* WHAT TO DO:
Start at the line containing "Given: Open the 支付服务 menu" and end with the line containing "pos(633,666)". Reproduce those entries with every "Viewport" replaced by "Display area" and nothing else altered.
— start —
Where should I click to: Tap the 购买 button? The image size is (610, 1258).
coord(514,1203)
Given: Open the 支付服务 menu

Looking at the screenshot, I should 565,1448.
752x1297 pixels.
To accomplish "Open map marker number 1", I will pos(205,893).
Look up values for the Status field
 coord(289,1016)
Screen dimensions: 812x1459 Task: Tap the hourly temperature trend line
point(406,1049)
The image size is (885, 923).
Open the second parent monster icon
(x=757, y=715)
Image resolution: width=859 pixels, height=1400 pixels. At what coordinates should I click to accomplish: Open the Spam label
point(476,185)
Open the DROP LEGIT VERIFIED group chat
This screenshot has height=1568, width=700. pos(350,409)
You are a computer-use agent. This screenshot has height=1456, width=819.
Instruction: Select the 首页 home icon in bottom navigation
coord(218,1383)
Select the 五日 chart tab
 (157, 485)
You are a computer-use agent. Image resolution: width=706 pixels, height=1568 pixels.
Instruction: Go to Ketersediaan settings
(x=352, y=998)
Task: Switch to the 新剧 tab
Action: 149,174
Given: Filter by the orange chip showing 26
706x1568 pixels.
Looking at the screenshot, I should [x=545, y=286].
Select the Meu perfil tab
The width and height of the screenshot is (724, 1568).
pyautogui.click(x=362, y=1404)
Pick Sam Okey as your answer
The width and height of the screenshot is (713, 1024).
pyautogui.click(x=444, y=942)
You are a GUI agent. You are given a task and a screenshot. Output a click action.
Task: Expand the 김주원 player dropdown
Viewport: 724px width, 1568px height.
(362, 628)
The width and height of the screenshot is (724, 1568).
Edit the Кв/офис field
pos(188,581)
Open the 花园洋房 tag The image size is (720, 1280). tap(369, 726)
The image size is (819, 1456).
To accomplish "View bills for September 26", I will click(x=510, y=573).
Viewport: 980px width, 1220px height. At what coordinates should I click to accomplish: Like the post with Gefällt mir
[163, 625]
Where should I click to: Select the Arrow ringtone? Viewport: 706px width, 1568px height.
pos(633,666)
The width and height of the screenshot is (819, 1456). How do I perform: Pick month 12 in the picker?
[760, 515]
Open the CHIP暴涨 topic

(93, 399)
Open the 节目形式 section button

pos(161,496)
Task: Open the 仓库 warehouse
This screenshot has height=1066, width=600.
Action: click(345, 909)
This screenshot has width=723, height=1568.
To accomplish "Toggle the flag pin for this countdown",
— end —
* CORRECT OUTPUT:
Given: Open the 支付服务 menu

Looking at the screenshot, I should 565,1448.
752x1297 pixels.
To accomplish "Open map marker number 1", I will pos(205,893).
Look up values for the Status field
 coord(289,1016)
Screen dimensions: 812x1459 Task: Tap the hourly temperature trend line
point(406,1049)
The image size is (885, 923).
Open the second parent monster icon
(x=757, y=715)
Image resolution: width=859 pixels, height=1400 pixels. At what coordinates should I click to accomplish: Open the Spam label
point(476,185)
Open the DROP LEGIT VERIFIED group chat
This screenshot has height=1568, width=700. pos(350,409)
You are a computer-use agent. This screenshot has height=1456, width=819.
Instruction: Select the 首页 home icon in bottom navigation
coord(218,1383)
Select the 五日 chart tab
 (157, 485)
You are a computer-use agent. Image resolution: width=706 pixels, height=1568 pixels.
Instruction: Go to Ketersediaan settings
(x=352, y=998)
Task: Switch to the 新剧 tab
Action: 149,174
Given: Filter by the orange chip showing 26
706x1568 pixels.
Looking at the screenshot, I should [x=545, y=286].
Select the Meu perfil tab
The width and height of the screenshot is (724, 1568).
pyautogui.click(x=362, y=1404)
Pick Sam Okey as your answer
The width and height of the screenshot is (713, 1024).
pyautogui.click(x=444, y=942)
You are a GUI agent. You are given a task and a screenshot. Output a click action.
Task: Expand the 김주원 player dropdown
Display area: 724px width, 1568px height.
(362, 628)
The width and height of the screenshot is (724, 1568).
Edit the Кв/офис field
pos(188,581)
Open the 花园洋房 tag The image size is (720, 1280). tap(369, 726)
The image size is (819, 1456).
To accomplish "View bills for September 26", I will click(x=510, y=573).
Display area: 980px width, 1220px height. At what coordinates should I click to accomplish: Like the post with Gefällt mir
[163, 625]
Where should I click to: Select the Arrow ringtone? Display area: 706px width, 1568px height.
pos(633,666)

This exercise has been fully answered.